Lo stesso “vecchio” insegnante Czerny, annotò che a distanza di un anno il modo di suonare era cambiato radicalmente: l’esecuzione da “brillante e limpida” era diventata “complessa e rimpinzata di difficoltà tecniche”. Il Barone Von Neumann scrisse che “sotto le sue dita il pianoforte diventa uno strumento completamente diverso”.
A determinare la sua originalità non erano unicamente la posizione delle mani e delle braccia o la velocità delle dita sulla tastiera, ma anche il considerare i brani dal punto di vista poetico, pieni di sentimenti non soltanto da ripetere, ma anche da ricercare, interpretare e reinventare: “Il virtuosismo (…), quanto la pittura, esigono capacità creativa, per dar vita a delle forme che siano frutto di un’idea nata nell’animo dell’artista, con la quale il suo prodotto, per non essere un mero prodotto industriale, potrà innalzarsi ad opera d’arte.

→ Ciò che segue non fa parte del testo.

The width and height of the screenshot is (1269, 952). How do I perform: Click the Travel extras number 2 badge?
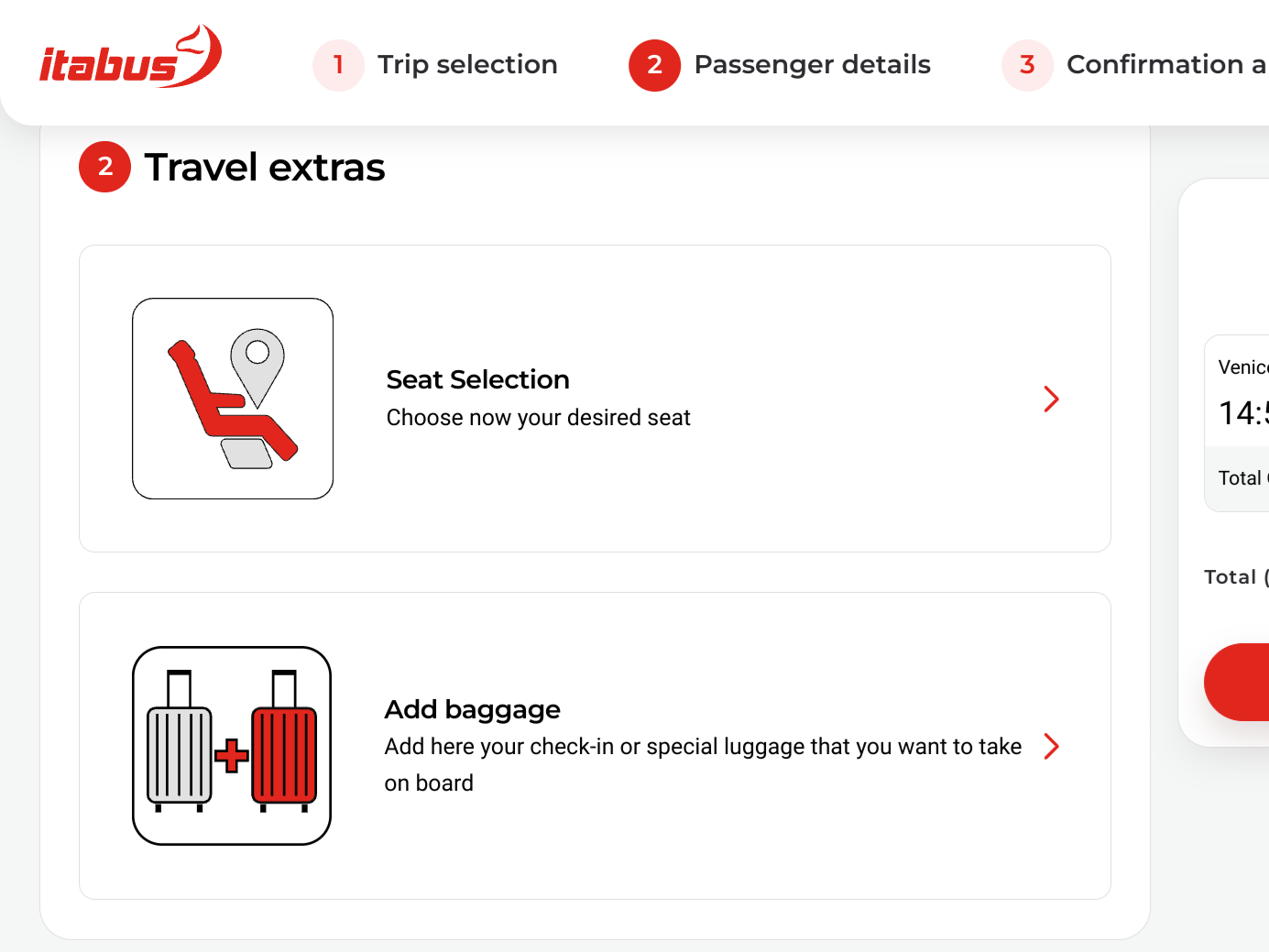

Il virtuosismo non è vuota ricettività (…)”.
Importante anche la mimica che abbondava pure nella comunicazione con i suoi studenti: “Di norma sedeva accanto o di fronte all’allievo che stava suonando e indicava con l’espressione del suo viso le sfumature che desiderava mettere in evidenza nella musica […] Seppi sempre perfettamente che se fossi stato in grado di guardare il viso di Liszt per tutto il tempo in cui suonavo avrei capito che cosa volevo esprimere in ogni pezzo di musica” scrive uno dei suoi alunni.

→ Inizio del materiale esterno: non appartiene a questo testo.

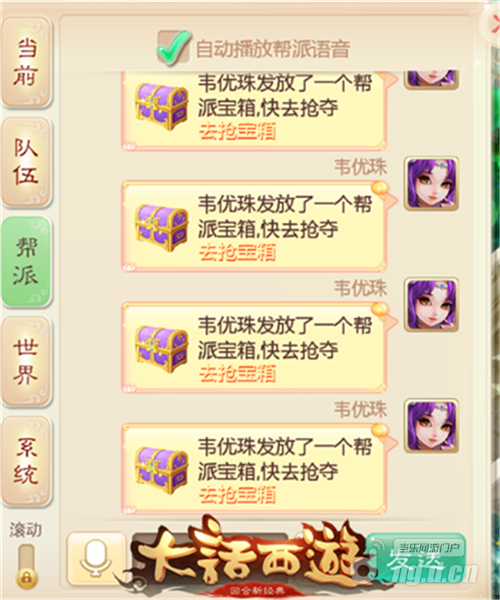This screenshot has height=600, width=500.
Task: Click the second purple treasure chest icon
Action: [x=161, y=227]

Come si può facilmente intuire da quanto fin qui scritto, il libro riporta ampi stralci di diari di allievi e colleghi da cui ne esce un ritratto particolareggiato ed evocativo. L’autore affronta l’argomento dividendolo in quattro capitoli, corrispondenti alle diverse fasi del compositore, riguardo le correnti di pensiero e i relativi movimenti artistici a cui Liszt si è ispirato: il Biedermeier, il Rivoluzionario, l’Illuminista e il Visionario.